To be fair, occasionally liberals do treat evangelical Christians with condescension and scorn. Conservatives frequently, and justifiably, expressed outrage at a Washington Post news story that called followers of Jerry Falwell and Pat Robertson “largely poor, uneducated and easy to command.”…On November 4, in The New York Times, Garry Wills suggested that America now resembles the theocracies of the Muslim world more than it resembles Western Europe, which is offensive, not to mention absurd.

Well is it false that followers of Falwell and Robertson are largely uneducated?
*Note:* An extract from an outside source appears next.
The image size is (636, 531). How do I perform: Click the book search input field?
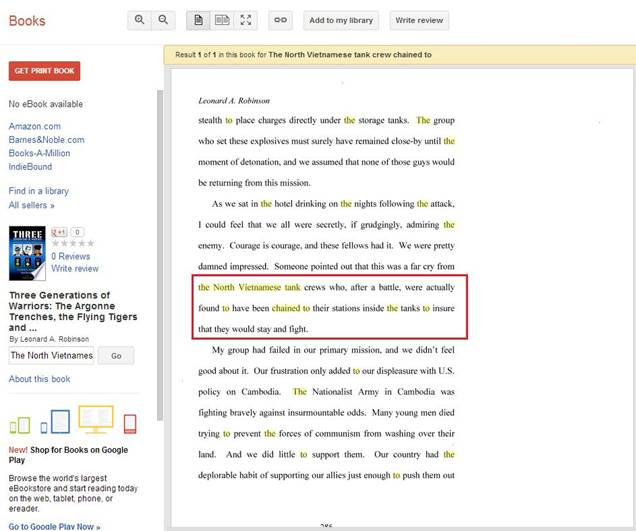coord(51,355)
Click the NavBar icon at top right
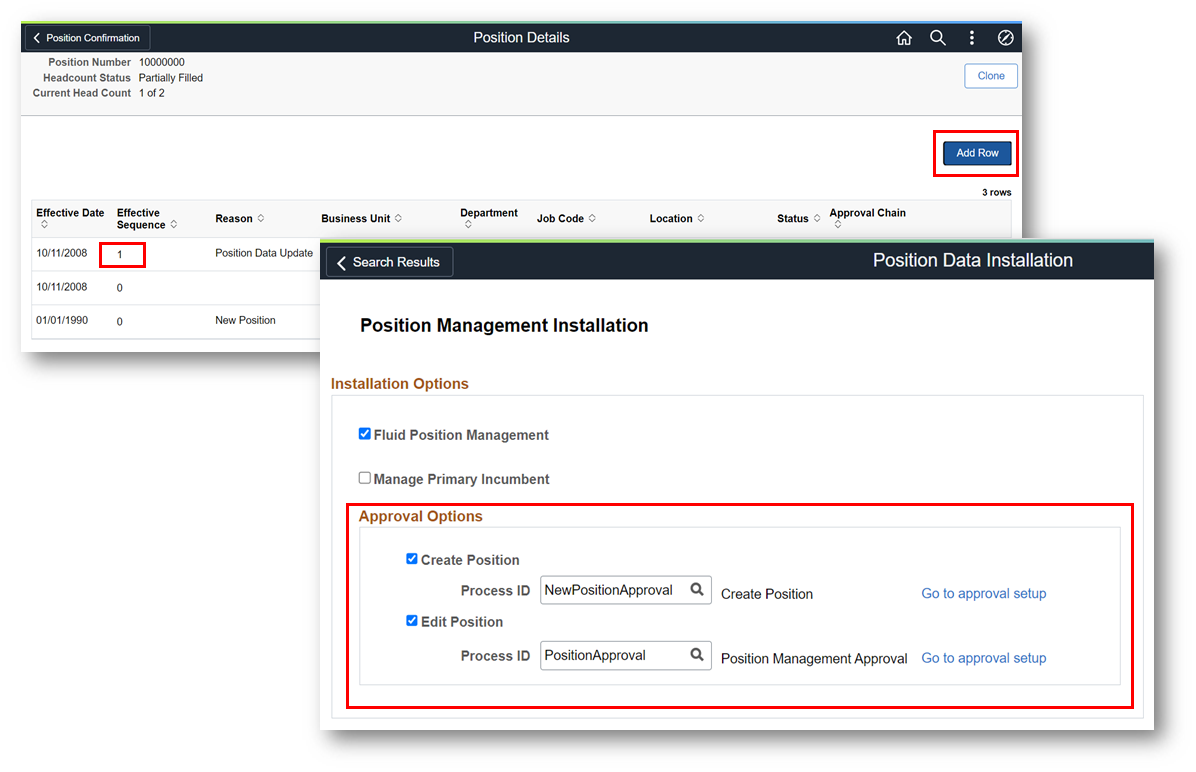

I don’t know any statistics on the subject, but it seems on the face of it unlikely that F & R would appeal to educated people – unless one has a slightly special definition for ‘educated’. And as for the next part, ‘offensive’ is irrelevant – in fact its irrelevance is part of the point of the article, so it seems absent-minded of Beinart to use the word.

But then once he’s got that ‘to be fair’ stuff out of the way, things pick up.

What these (and most other) liberals are saying is that the Christian Right sees politics through the prism of theology, and there’s something dangerous in that. And they’re right. It’s fine if religion influences your moral values. But, when you make public arguments, you have to ground them–as much as possible–in reason and evidence, things that are accessible to people of different religions, or no religion at all. Otherwise, you can’t persuade other people, and they can’t persuade you. In a diverse democracy, there must be a common political language, and that language can’t be theological.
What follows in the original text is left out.